(Rows of locating words and elements)
☆ ☆ ☆

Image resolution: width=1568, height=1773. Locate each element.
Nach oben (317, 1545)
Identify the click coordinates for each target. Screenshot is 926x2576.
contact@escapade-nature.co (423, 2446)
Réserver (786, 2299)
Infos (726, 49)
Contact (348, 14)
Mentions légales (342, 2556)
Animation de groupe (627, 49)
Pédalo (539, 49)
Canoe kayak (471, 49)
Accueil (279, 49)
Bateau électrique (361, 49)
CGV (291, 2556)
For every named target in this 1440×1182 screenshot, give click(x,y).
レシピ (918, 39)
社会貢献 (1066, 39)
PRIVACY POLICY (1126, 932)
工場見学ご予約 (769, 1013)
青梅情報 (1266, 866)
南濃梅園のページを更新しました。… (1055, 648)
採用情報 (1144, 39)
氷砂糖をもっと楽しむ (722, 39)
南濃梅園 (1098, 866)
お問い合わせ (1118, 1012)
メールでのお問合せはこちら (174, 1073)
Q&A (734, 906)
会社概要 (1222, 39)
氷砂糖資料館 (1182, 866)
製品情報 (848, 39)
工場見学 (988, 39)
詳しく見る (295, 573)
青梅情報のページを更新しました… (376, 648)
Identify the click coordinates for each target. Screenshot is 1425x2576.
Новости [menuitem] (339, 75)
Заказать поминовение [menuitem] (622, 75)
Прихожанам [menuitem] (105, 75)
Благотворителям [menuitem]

☆ ☆ ☆

What the exercise asks: Rewrite all the rows above as a Markdown table with the columns "No." and "Line", numbering each line and leaving out blank lines.

Result for this task:
| No. | Line |
|---|---|
| 1 | Image resolution: width=1568, height=1773. Locate each element. |
| 2 | Nach oben (317, 1545) |
| 3 | Identify the click coordinates for each target. Screenshot is 926x2576. |
| 4 | contact@escapade-nature.co (423, 2446) |
| 5 | Réserver (786, 2299) |
| 6 | Infos (726, 49) |
| 7 | Contact (348, 14) |
| 8 | Mentions légales (342, 2556) |
| 9 | Animation de groupe (627, 49) |
| 10 | Pédalo (539, 49) |
| 11 | Canoe kayak (471, 49) |
| 12 | Accueil (279, 49) |
| 13 | Bateau électrique (361, 49) |
| 14 | CGV (291, 2556) |
| 15 | For every named target in this 1440×1182 screenshot, give click(x,y). |
| 16 | レシピ (918, 39) |
| 17 | 社会貢献 (1066, 39) |
| 18 | PRIVACY POLICY (1126, 932) |
| 19 | 工場見学ご予約 (769, 1013) |
| 20 | 青梅情報 (1266, 866) |
| 21 | 南濃梅園のページを更新しました。… (1055, 648) |
| 22 | 採用情報 (1144, 39) |
| 23 | 氷砂糖をもっと楽しむ (722, 39) |
| 24 | 南濃梅園 (1098, 866) |
| 25 | お問い合わせ (1118, 1012) |
| 26 | メールでのお問合せはこちら (174, 1073) |
| 27 | Q&A (734, 906) |
| 28 | 会社概要 (1222, 39) |
| 29 | 氷砂糖資料館 (1182, 866) |
| 30 | 製品情報 (848, 39) |
| 31 | 工場見学 (988, 39) |
| 32 | 詳しく見る (295, 573) |
| 33 | 青梅情報のページを更新しました… (376, 648) |
| 34 | Identify the click coordinates for each target. Screenshot is 1425x2576. |
| 35 | Новости [menuitem] (339, 75) |
| 36 | Заказать поминовение [menuitem] (622, 75) |
| 37 | Прихожанам [menuitem] (105, 75) |
| 38 | Благотворителям [menuitem] |